- **Work required**
Could you transcribe every entry exactly, leaving nothing out?

(Saved data entries)
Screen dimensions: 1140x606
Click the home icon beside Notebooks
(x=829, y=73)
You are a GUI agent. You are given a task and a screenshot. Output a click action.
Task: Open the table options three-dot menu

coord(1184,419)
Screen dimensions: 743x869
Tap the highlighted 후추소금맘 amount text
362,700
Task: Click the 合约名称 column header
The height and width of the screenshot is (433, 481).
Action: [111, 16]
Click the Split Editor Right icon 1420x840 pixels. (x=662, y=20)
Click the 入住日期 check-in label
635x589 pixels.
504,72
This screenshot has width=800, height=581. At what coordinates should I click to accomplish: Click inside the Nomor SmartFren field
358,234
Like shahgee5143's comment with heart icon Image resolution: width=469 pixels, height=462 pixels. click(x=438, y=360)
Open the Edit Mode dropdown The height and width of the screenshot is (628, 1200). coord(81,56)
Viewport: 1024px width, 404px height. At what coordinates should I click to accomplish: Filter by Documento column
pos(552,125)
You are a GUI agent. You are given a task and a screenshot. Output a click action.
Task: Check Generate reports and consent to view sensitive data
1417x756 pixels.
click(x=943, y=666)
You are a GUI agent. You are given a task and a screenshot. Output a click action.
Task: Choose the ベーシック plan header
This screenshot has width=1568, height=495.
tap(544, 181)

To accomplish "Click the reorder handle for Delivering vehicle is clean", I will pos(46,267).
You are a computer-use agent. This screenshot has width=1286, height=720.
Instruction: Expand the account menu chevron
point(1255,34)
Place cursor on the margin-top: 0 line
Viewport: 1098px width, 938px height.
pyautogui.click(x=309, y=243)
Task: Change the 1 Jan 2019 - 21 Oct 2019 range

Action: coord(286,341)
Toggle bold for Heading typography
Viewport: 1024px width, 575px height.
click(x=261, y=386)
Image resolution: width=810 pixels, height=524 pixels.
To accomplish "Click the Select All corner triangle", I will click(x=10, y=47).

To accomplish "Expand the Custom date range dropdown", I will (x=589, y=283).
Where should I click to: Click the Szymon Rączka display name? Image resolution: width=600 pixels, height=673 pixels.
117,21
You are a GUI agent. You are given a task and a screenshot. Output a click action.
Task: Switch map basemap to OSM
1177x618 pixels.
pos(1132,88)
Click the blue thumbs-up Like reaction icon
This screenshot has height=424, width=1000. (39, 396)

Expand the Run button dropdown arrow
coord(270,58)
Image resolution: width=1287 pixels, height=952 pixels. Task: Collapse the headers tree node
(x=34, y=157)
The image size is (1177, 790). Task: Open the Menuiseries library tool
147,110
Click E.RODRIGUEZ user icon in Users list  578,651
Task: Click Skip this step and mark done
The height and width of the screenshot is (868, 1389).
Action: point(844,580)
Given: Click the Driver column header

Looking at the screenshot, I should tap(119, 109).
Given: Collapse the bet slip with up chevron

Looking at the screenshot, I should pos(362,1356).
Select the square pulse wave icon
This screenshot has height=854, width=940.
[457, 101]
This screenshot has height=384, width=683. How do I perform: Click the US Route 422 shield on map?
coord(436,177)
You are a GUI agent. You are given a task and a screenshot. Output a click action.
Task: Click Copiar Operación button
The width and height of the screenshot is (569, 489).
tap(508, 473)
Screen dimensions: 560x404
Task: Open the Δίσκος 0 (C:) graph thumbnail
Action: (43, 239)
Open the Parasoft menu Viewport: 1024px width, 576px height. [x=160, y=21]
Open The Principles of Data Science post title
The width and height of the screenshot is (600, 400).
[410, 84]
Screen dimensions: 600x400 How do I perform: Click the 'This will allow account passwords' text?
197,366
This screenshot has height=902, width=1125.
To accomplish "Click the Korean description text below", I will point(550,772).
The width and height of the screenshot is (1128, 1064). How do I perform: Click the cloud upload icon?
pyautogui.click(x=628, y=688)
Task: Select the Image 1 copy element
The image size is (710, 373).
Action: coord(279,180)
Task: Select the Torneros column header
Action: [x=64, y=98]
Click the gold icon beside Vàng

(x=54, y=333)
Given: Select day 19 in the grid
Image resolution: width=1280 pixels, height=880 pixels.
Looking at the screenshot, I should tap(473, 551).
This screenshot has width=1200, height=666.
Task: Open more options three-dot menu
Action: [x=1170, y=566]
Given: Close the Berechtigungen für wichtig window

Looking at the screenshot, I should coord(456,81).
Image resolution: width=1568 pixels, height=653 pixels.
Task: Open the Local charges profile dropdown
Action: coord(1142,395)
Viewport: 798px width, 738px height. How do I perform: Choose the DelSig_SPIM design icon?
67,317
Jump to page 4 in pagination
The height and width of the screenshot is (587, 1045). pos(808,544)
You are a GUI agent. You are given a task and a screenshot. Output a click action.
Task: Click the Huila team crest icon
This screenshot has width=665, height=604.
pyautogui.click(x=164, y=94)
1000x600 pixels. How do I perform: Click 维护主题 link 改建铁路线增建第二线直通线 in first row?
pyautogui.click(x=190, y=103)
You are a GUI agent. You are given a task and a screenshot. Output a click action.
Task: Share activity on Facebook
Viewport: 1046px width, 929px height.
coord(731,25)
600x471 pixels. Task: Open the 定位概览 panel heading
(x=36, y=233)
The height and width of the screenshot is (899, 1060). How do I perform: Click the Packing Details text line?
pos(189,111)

- **Exercise result**
Screen dimensions: 1140x606
Click the home icon beside Notebooks
(x=829, y=73)
You are a GUI agent. You are given a task and a screenshot. Output a click action.
Task: Open the table options three-dot menu

coord(1184,419)
Screen dimensions: 743x869
Tap the highlighted 후추소금맘 amount text
362,700
Task: Click the 合约名称 column header
The height and width of the screenshot is (433, 481).
Action: [111, 16]
Click the Split Editor Right icon 1420x840 pixels. (x=662, y=20)
Click the 入住日期 check-in label
635x589 pixels.
504,72
This screenshot has width=800, height=581. At what coordinates should I click to accomplish: Click inside the Nomor SmartFren field
358,234
Like shahgee5143's comment with heart icon Image resolution: width=469 pixels, height=462 pixels. click(x=438, y=360)
Open the Edit Mode dropdown The height and width of the screenshot is (628, 1200). coord(81,56)
Viewport: 1024px width, 404px height. At what coordinates should I click to accomplish: Filter by Documento column
pos(552,125)
You are a GUI agent. You are given a task and a screenshot. Output a click action.
Task: Check Generate reports and consent to view sensitive data
1417x756 pixels.
click(x=943, y=666)
You are a GUI agent. You are given a task and a screenshot. Output a click action.
Task: Choose the ベーシック plan header
This screenshot has width=1568, height=495.
tap(544, 181)

To accomplish "Click the reorder handle for Delivering vehicle is clean", I will pos(46,267).
You are a computer-use agent. This screenshot has width=1286, height=720.
Instruction: Expand the account menu chevron
point(1255,34)
Place cursor on the margin-top: 0 line
Viewport: 1098px width, 938px height.
pyautogui.click(x=309, y=243)
Task: Change the 1 Jan 2019 - 21 Oct 2019 range

Action: coord(286,341)
Toggle bold for Heading typography
Viewport: 1024px width, 575px height.
click(x=261, y=386)
Image resolution: width=810 pixels, height=524 pixels.
To accomplish "Click the Select All corner triangle", I will click(x=10, y=47).

To accomplish "Expand the Custom date range dropdown", I will (x=589, y=283).
Where should I click to: Click the Szymon Rączka display name? Image resolution: width=600 pixels, height=673 pixels.
117,21
You are a GUI agent. You are given a task and a screenshot. Output a click action.
Task: Switch map basemap to OSM
1177x618 pixels.
pos(1132,88)
Click the blue thumbs-up Like reaction icon
This screenshot has height=424, width=1000. (39, 396)

Expand the Run button dropdown arrow
coord(270,58)
Image resolution: width=1287 pixels, height=952 pixels. Task: Collapse the headers tree node
(x=34, y=157)
The image size is (1177, 790). Task: Open the Menuiseries library tool
147,110
Click E.RODRIGUEZ user icon in Users list  578,651
Task: Click Skip this step and mark done
The height and width of the screenshot is (868, 1389).
Action: point(844,580)
Given: Click the Driver column header

Looking at the screenshot, I should tap(119, 109).
Given: Collapse the bet slip with up chevron

Looking at the screenshot, I should pos(362,1356).
Select the square pulse wave icon
This screenshot has height=854, width=940.
[457, 101]
This screenshot has height=384, width=683. How do I perform: Click the US Route 422 shield on map?
coord(436,177)
You are a GUI agent. You are given a task and a screenshot. Output a click action.
Task: Click Copiar Operación button
The width and height of the screenshot is (569, 489).
tap(508, 473)
Screen dimensions: 560x404
Task: Open the Δίσκος 0 (C:) graph thumbnail
Action: (43, 239)
Open the Parasoft menu Viewport: 1024px width, 576px height. [x=160, y=21]
Open The Principles of Data Science post title
The width and height of the screenshot is (600, 400).
[410, 84]
Screen dimensions: 600x400 How do I perform: Click the 'This will allow account passwords' text?
197,366
This screenshot has height=902, width=1125.
To accomplish "Click the Korean description text below", I will point(550,772).
The width and height of the screenshot is (1128, 1064). How do I perform: Click the cloud upload icon?
pyautogui.click(x=628, y=688)
Task: Select the Image 1 copy element
The image size is (710, 373).
Action: coord(279,180)
Task: Select the Torneros column header
Action: [x=64, y=98]
Click the gold icon beside Vàng

(x=54, y=333)
Given: Select day 19 in the grid
Image resolution: width=1280 pixels, height=880 pixels.
Looking at the screenshot, I should tap(473, 551).
This screenshot has width=1200, height=666.
Task: Open more options three-dot menu
Action: [x=1170, y=566]
Given: Close the Berechtigungen für wichtig window

Looking at the screenshot, I should coord(456,81).
Image resolution: width=1568 pixels, height=653 pixels.
Task: Open the Local charges profile dropdown
Action: coord(1142,395)
Viewport: 798px width, 738px height. How do I perform: Choose the DelSig_SPIM design icon?
67,317
Jump to page 4 in pagination
The height and width of the screenshot is (587, 1045). pos(808,544)
You are a GUI agent. You are given a task and a screenshot. Output a click action.
Task: Click the Huila team crest icon
This screenshot has width=665, height=604.
pyautogui.click(x=164, y=94)
1000x600 pixels. How do I perform: Click 维护主题 link 改建铁路线增建第二线直通线 in first row?
pyautogui.click(x=190, y=103)
You are a GUI agent. You are given a task and a screenshot. Output a click action.
Task: Share activity on Facebook
Viewport: 1046px width, 929px height.
coord(731,25)
600x471 pixels. Task: Open the 定位概览 panel heading
(x=36, y=233)
The height and width of the screenshot is (899, 1060). How do I perform: Click the Packing Details text line?
pos(189,111)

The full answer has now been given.